Problem a »
Determine how many lines in the rows below contain the string "icon", with uppercase and lowercase treated as different, and give only that number.

Source excerpt »

* START *

2*pi/n= phi(t2)- phi(t1) + k*(t2-t1)..................k and n are constants.

I have the current values of phi(t2) and t2 and a list of historical values for t and phi so I need to find the corresponding values of t1 and phi(t1) that will satisfy the equation. Since those values are not going to be exactly the ones I have in my phi(t) function I am thinking about interpolation but since I don't have the value of t1 to input in the interp1 function I really don't know the best way to do it.

I have uploaded the code here. As you can see my problem is with the calculations in lines 73-88. Here is what I have tried to do (but I am pretty sure It is not the proper way):

1. First I try to look for tao1 and phi(tao1) in my given set of values under tao2 and phi(tao2) and check for the satisfaction of the equation. In the beginning it is always <2*pi/n.

2. When it finds the next tao1 and phi(tao1) that make it to be greater than 2*pi/n I take those two pairs of values( tao(j), phi(j) & tao(j+1), phi(j+1)) and try to interpolate between them to find the exact pair that will satisfy my equation.

3. I define a new matrix taoq with a 500 values between tao(j) and tao(j+1) and interpolate to get a matrix of phi values for each new tao

taoq=tao(j):(tao(j+1)-tao(j))/500:tao(j+1);
phit_tn=interp1(tao,y(1,1:i),taoq);

4. Then I check for each new pair of values and my original tao2,phi(tao2) to see if the equation is satisfied. (lines 81-86)

If I run the code as it is, I star getting NaN after the second iteration.

Any suggestions?

*EDIT: I just realized that in line 74 it should be: for j=i:-1:1 so the loop can go in descending order.*

*EDIT2: I have uploaded in the comments a code without this interpolation so you can see how is the normal behavior of the function phi(tao) (that is the same as y(1,:)*

  4 Comments
dpb
dpb on 18 Nov 2015
"in line 74 it should be: for j=i:-1:1"
Making that change results in (I named the script something much shorter that can recognize) and rearranged slightly to get rid of the excessively long lines early on so the for loop actually begins at L72 here as also removed the "destroying of everything else" clear at the beginning --
>> rosana
Error using griddedInterpolant
The grid vectors do not define a grid of points that match the given values.

* END *

Problem b »
Reproduce word for word the passage of the forum excerpt above that starts with "4. Then I check" and ends with "Any suggestions?".

Material shown »
* START *

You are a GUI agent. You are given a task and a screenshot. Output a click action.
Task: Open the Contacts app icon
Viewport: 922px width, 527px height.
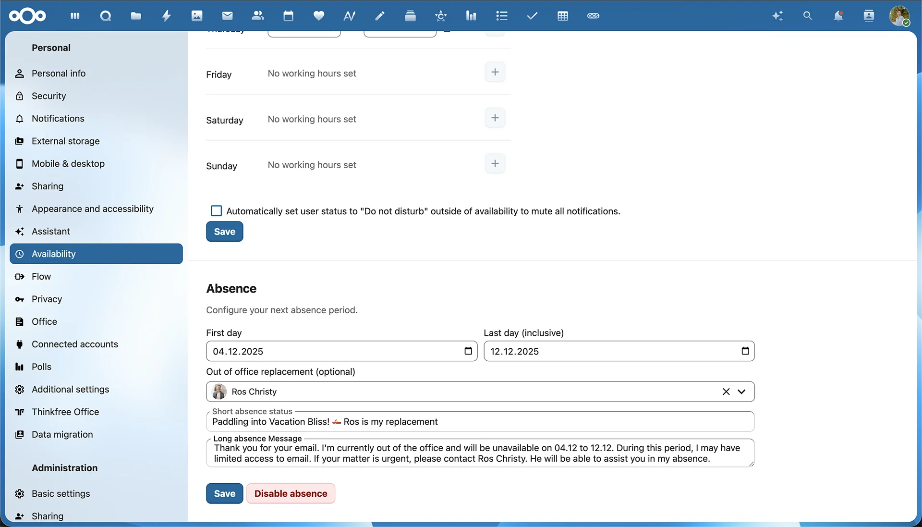pos(258,16)
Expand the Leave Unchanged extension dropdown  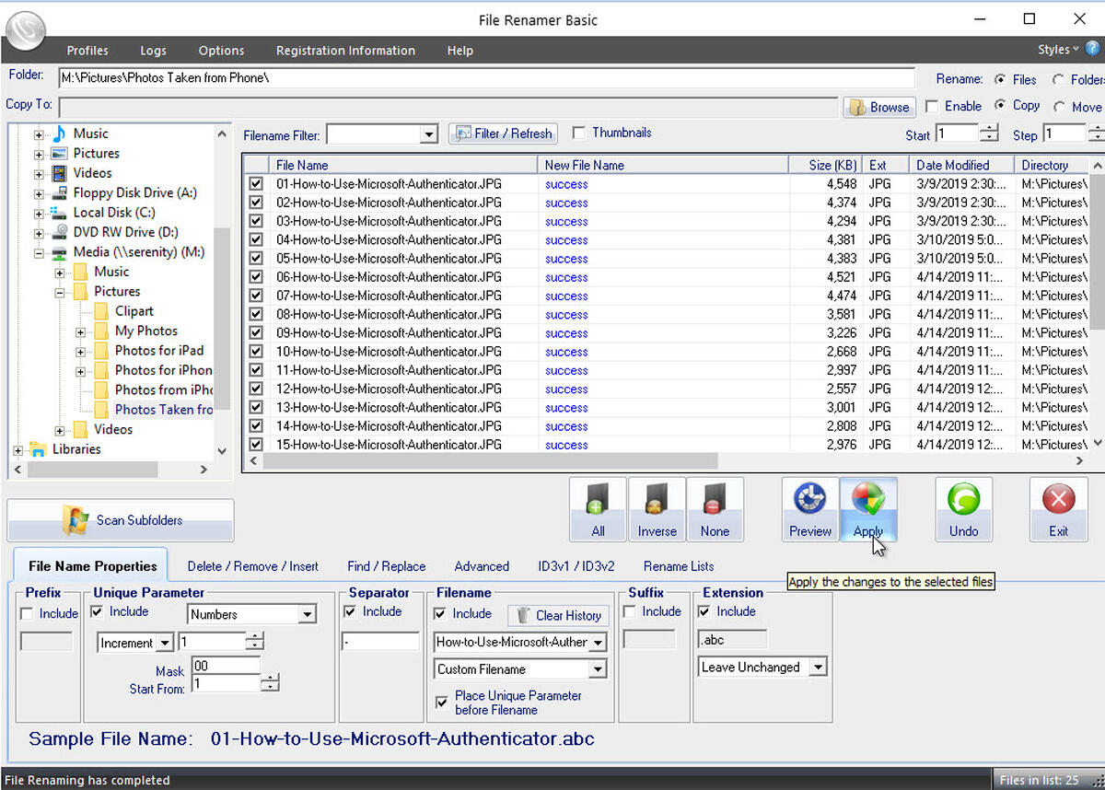point(817,668)
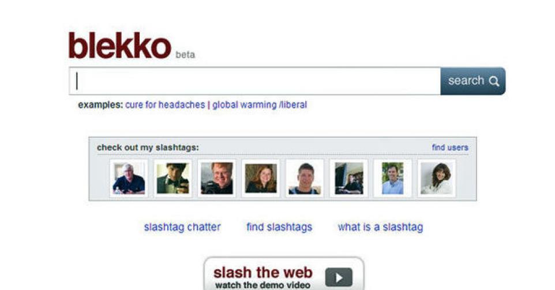This screenshot has width=555, height=290.
Task: Select the person seated at desk thumbnail
Action: pos(348,178)
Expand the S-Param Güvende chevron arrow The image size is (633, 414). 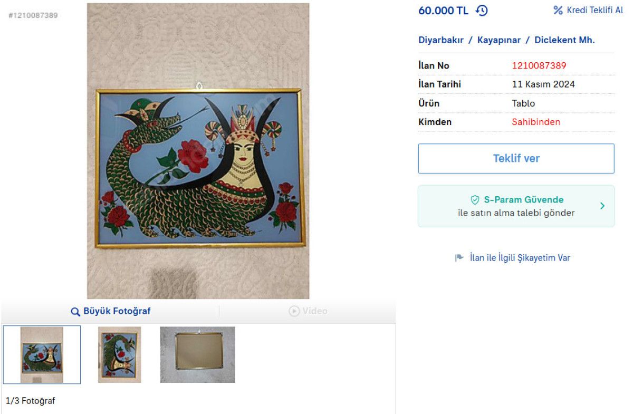[x=602, y=206]
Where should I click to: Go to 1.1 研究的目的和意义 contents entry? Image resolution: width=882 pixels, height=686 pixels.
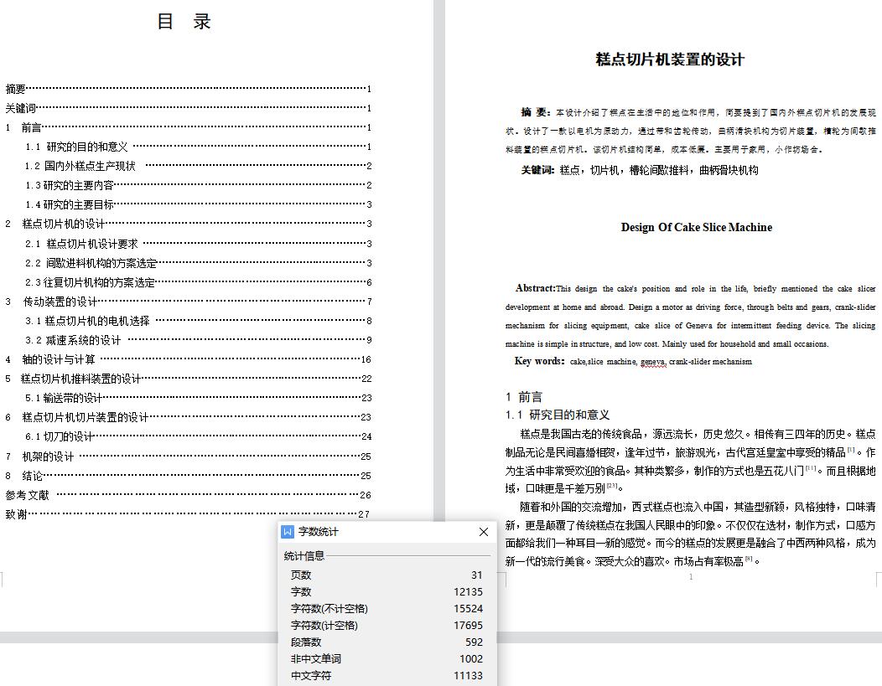[76, 147]
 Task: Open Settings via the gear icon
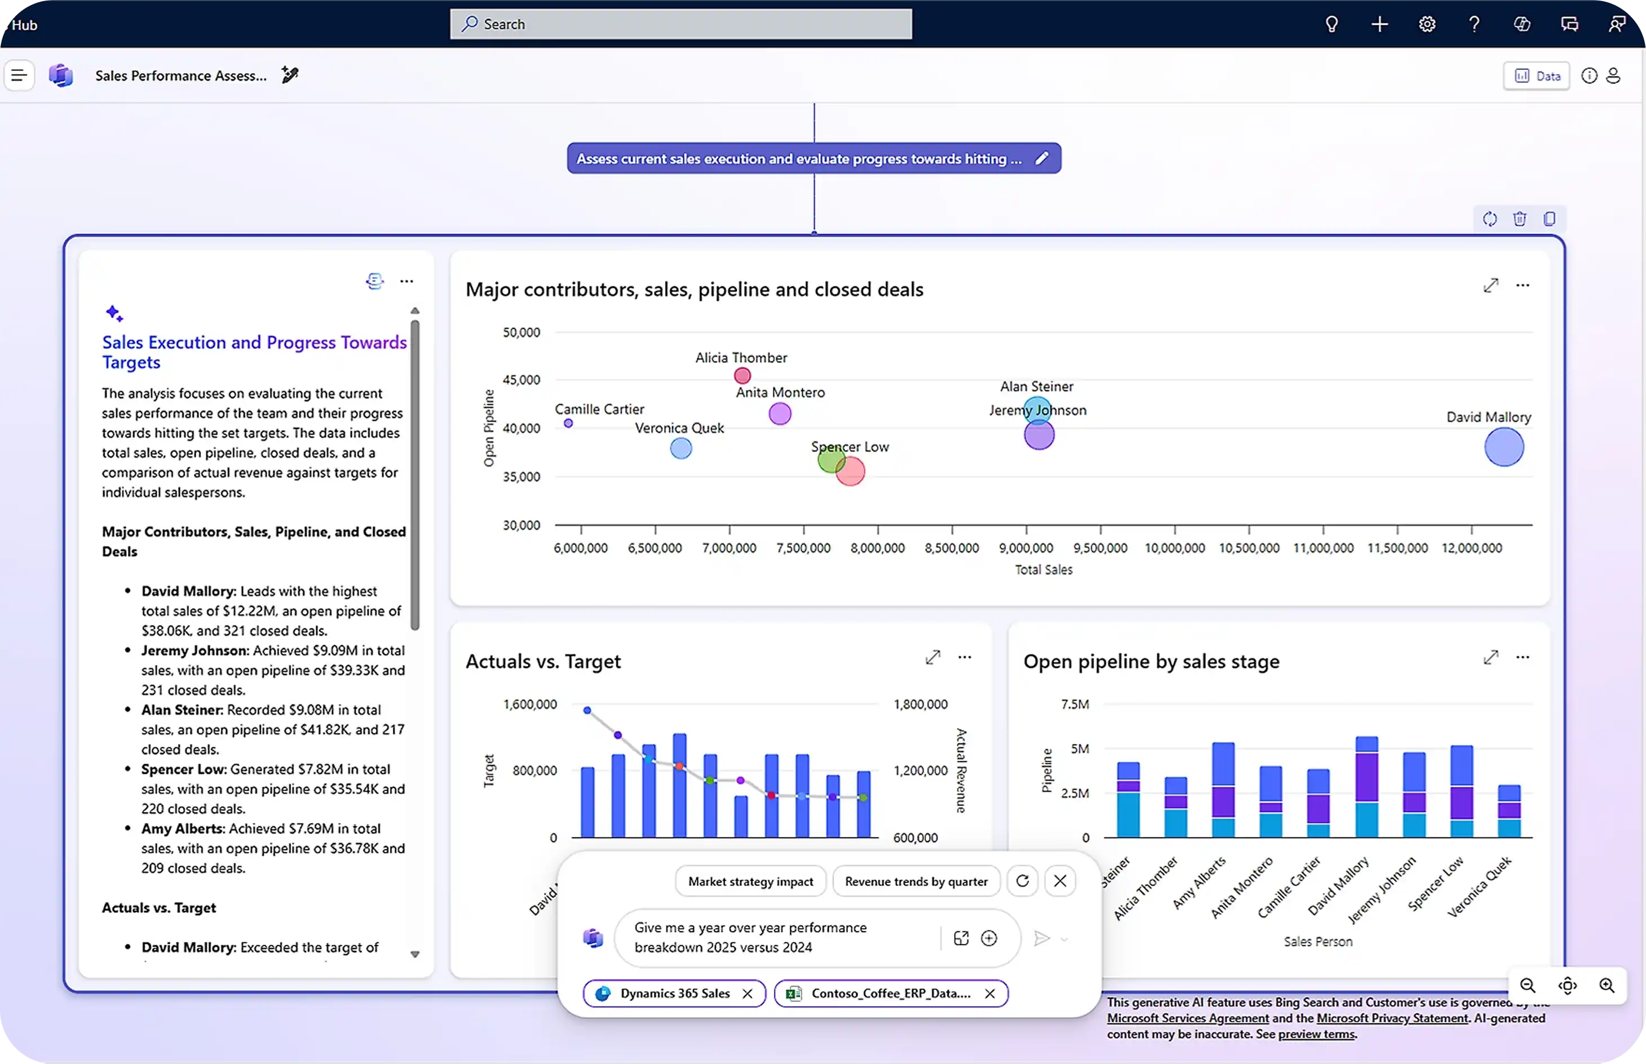tap(1427, 23)
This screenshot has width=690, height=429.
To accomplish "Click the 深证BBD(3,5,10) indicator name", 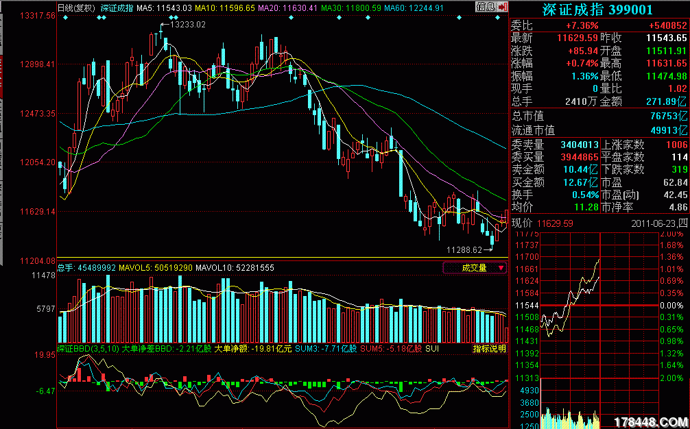I will pos(88,349).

* END *

Exercise response a »
2

Exercise response b »
4. Then I check for each new pair of values and my original tao2,phi(tao2) to see if the equation is satisfied. (lines 81-86)

If I run the code as it is, I star getting NaN after the second iteration.

Any suggestions?